- Life Style
America is a well-discovered destination for a lot of Egyptians. Many have friends and family who have emigrated there, making them feel comfortable in the country. Others appreciate EgyptAir’s superb direct flights to New York or rave about the shopping.
America is nearly as wide as Africa is tall. There’s extraordinary variety to be found throughout, particularly on the west coast. As a west-coaster myself, without the slightest hint of bias, I can confirm that this is where America’s true charms lie.
Visitors miss out on plenty when only visiting America's eastern shore. The west is in many ways still the wild frontier of yesteryear. A glance at a satellite picture of America taken at night clearly shows this.
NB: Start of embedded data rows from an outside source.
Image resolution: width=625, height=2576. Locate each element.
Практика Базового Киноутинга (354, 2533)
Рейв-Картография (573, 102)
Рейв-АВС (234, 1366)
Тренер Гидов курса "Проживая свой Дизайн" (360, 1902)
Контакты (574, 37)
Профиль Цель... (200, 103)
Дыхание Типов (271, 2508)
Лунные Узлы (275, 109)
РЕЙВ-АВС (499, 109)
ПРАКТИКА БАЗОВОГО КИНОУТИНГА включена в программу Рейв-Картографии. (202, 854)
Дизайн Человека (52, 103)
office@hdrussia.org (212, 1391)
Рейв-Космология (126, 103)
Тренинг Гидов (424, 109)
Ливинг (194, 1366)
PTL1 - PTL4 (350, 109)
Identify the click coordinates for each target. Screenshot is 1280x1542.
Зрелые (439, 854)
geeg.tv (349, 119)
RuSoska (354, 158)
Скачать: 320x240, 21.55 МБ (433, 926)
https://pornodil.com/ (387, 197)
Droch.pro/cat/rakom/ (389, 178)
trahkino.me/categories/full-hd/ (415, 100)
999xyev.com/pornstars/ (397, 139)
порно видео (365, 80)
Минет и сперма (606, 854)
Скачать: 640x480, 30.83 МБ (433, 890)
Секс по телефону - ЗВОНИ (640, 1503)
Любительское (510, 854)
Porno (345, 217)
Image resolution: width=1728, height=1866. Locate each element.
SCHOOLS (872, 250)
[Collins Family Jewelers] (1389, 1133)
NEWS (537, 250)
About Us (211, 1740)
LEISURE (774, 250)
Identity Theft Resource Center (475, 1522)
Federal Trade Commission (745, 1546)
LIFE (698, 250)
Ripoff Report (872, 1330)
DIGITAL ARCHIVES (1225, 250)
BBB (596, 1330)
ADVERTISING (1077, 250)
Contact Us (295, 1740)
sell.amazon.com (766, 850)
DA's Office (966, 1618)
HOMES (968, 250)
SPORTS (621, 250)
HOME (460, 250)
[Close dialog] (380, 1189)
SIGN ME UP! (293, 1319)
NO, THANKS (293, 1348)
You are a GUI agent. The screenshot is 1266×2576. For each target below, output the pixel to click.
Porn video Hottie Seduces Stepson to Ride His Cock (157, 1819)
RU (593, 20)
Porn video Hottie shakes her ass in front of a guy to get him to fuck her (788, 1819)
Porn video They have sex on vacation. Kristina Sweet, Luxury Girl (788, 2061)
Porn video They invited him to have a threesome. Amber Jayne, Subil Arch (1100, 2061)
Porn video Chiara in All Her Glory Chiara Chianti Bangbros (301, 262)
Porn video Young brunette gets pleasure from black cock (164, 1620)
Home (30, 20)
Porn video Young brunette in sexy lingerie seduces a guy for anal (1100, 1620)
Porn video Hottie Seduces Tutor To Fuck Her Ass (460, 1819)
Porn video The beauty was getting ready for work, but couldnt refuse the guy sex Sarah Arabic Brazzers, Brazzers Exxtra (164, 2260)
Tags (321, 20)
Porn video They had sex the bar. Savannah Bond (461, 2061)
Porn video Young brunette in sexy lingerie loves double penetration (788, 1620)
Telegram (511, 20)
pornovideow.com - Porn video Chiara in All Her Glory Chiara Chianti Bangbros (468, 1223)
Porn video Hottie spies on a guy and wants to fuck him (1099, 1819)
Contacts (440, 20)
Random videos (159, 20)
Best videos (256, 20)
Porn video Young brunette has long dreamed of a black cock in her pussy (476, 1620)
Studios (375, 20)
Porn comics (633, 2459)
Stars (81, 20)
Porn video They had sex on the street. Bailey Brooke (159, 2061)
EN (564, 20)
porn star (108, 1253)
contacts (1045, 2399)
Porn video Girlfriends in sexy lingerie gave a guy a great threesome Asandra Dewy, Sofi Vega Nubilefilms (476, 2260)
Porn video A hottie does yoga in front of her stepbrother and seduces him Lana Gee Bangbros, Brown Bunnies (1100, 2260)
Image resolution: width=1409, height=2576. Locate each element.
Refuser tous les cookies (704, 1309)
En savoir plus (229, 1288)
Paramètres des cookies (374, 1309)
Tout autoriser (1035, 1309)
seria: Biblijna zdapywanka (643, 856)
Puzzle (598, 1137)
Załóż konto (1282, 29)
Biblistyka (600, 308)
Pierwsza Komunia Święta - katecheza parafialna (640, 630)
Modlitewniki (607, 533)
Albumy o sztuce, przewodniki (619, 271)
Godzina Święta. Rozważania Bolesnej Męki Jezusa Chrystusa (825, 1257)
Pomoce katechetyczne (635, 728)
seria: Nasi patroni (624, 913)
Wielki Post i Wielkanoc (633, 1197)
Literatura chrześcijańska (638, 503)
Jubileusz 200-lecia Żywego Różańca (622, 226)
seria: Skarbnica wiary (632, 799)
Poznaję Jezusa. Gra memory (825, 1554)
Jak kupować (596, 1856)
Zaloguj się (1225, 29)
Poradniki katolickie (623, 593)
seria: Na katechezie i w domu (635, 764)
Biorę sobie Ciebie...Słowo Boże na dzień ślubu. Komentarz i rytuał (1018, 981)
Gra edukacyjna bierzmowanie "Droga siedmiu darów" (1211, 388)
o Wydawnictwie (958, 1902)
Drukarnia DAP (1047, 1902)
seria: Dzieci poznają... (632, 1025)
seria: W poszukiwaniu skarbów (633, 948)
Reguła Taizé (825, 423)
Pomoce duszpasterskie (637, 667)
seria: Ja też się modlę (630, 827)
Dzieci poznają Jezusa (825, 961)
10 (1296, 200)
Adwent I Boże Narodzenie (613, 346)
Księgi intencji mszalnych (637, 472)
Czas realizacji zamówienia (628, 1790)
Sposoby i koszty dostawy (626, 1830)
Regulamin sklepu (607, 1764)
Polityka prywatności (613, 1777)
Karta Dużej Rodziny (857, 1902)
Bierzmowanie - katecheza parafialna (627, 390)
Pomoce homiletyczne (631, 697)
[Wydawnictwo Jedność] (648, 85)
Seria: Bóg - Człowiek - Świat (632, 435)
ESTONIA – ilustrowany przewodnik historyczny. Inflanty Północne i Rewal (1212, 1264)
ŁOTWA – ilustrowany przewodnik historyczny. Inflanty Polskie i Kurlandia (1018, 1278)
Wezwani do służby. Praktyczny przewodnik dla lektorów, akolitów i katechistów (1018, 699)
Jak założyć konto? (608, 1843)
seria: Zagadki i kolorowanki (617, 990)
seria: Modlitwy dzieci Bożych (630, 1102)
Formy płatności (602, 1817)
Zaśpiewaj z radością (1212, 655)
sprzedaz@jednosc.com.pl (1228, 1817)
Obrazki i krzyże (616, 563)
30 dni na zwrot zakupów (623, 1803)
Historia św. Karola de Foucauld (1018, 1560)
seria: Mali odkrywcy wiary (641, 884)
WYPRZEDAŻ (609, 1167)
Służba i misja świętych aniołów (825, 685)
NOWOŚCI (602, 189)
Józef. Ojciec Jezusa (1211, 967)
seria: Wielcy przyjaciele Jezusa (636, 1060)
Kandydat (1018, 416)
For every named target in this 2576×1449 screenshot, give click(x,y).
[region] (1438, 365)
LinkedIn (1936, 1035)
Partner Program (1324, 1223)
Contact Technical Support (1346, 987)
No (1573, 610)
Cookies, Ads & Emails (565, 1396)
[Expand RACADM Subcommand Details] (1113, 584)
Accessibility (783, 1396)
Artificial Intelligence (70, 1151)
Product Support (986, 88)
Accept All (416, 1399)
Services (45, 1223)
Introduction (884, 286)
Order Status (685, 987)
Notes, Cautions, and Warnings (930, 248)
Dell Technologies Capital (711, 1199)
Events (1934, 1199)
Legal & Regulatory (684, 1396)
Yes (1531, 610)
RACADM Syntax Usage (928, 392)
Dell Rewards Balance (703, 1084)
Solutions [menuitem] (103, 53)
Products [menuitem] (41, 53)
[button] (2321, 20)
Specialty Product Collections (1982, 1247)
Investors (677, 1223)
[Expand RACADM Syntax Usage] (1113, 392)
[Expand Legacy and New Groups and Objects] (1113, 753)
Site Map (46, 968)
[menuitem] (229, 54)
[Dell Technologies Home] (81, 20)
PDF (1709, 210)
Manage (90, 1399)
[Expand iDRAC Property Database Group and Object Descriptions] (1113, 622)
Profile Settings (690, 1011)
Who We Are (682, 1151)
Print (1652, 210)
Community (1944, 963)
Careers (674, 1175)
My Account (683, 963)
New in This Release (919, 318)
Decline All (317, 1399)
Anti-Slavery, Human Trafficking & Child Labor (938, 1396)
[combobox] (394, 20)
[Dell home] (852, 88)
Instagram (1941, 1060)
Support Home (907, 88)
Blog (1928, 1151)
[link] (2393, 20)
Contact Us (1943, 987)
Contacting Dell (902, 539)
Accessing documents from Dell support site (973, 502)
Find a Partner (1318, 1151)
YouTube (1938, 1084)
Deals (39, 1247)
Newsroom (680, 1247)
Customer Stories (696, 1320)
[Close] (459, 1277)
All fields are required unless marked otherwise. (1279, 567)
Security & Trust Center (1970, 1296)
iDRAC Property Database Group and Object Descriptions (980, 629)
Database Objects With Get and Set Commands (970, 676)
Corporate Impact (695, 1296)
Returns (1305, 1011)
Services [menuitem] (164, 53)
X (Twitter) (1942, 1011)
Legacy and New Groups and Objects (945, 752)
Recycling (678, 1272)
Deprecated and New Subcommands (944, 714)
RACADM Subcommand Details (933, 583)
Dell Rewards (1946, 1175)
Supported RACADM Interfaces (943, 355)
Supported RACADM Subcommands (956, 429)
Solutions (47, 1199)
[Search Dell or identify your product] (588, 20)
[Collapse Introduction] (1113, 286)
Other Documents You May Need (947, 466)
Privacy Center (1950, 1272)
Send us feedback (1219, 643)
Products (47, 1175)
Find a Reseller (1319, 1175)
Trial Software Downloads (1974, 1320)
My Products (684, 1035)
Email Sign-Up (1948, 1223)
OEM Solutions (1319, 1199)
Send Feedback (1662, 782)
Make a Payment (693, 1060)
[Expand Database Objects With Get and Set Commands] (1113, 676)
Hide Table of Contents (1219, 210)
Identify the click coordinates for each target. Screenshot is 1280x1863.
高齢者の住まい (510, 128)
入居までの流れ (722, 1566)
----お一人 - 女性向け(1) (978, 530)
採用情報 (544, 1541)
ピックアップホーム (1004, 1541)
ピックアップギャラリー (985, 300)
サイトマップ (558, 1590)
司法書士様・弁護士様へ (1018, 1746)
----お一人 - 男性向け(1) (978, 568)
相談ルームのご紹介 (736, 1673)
While the east coast, all the way from Miami to Boston, is one great unbroken conglomeration of dense urban lights, the west coast, apart from a few islands of significant cities, is largely dark.
Dark hardly means desolate. The cities of America’s west are some of the country’s most vibrant. Seattle, Washington; Portland, Oregon; and San Francisco and Los Angeles, both in California, are some of America’s most dynamic major cities, and routinely top global lists of best places to live. But considerable charm can also be found in smaller towns. If you doubt the vivacity of America’s west, visit the Shakespeare festival in Ashland, Oregon, take in the lively street scene in Victoria, British Columbia (yes, technically this is Canada, but with regular ferries from Seattle, we may as well include it), or a rodeo on San Luis Obispo, California. You’ll have your finger on the pulse of an honest slice of America that you’ll never get by wandering through another nameless mall.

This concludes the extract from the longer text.